NIH leader headlines summit on big data and health

Philip Bourne believes the next great advance in healthcare may come from PlayStation gaming enthusiasts.

Or it may come from a computer scientist, a statistician, an applied mathematician, or even a citizen scientist. That’s one of the game-changing features of the National Institutes of Health’s “Big Data to Knowledge” (BD2K) initiative, which brings together computational and biomedical talent to develop new health solutions.

Bourne, who since 2014 has served as the NIH’s first associate director for data science, will give the keynote address June 30 at the annual research retreat for Wisconsin’s own big-data center, called the Center for Predictive Computational Phenotyping (CPCP). One of 12 funded nationally by NIH, the center is led by the University of Wisconsin–Madison, the Morgridge Institute for Research and the Marshfield Clinic Research Foundation.

Bourne will speak from 8:45 – 9:45 a.m. in the DeLuca Forum of the Discovery Building, 330 North Orchard Street. Presentations on a variety of UW–Madison projects will follow throughout the day. The event is free and open to the public, but registration is required.

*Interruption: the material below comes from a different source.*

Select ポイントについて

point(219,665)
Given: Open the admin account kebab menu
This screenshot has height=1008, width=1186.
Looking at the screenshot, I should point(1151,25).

“What we’re looking for in BD2K are research developments that feed back into the American healthcare ecosystem,” says Bourne. “We want outcomes, whether it be software or reference datasets, that can be made as functional as possible for clinicians and caregivers.”

The two most important factors in BD2K’s success are data accessibility and new tools to make that data serve the healthcare industry, Bourne says, and he described several interesting projects under way.

One center is pulling together two large data sets in American cities — motion data collected from smart phones, and city-wide data on body mass index (BMI) of residents. That data is then matched with information from the restaurant application Yelp! to determine the concentration of different fast food restaurants in those cities. The project shows a strong correlation between population mobility, body mass and the food options available in those communities.

“This notion of smart cities and healthy cities has great potential,” Bourne says.

Another center is using sensor technology to predict early conditions and risk of heart failure. A third center is looking at a large cohort of MRI images and genomic data to look at the connections between genetics, neurological decline and addiction.

The PlayStation reference is real. Bourne described a conference where participants spent the day experimenting with different gaming ports and applying avatars, virtual reality and visualization techniques to health questions.

“After a day with these gaming experts,” Bourne says, “I’m completely believing that they could change the world.”

Closer to home, CPCP is developing ways to model and predict phenotypes — physical characteristics determined by our genes and environment — in order to improve human health. Examples include:

  • Dr. Elizabeth Burnside, UW–Madison professor of radiology, and her team are using computational modeling to improve breast cancer risk prediction in a given group of women based on known—and newly discovered—demographic, genetic, and imaging risk factors. Burnside has teamed with Morgridge investigator Ming Yuan to develop a computational method to predict breast cancer risk more accurately.
  • Sunduz Keles, UW–Madison professor of statistics, is using high-throughput computing supported by the Morgridge Institute to calculate literally millions of genome positions and how they may regulate genetic expression. The database is being shared through a new web interface that will be open to scientists everywhere.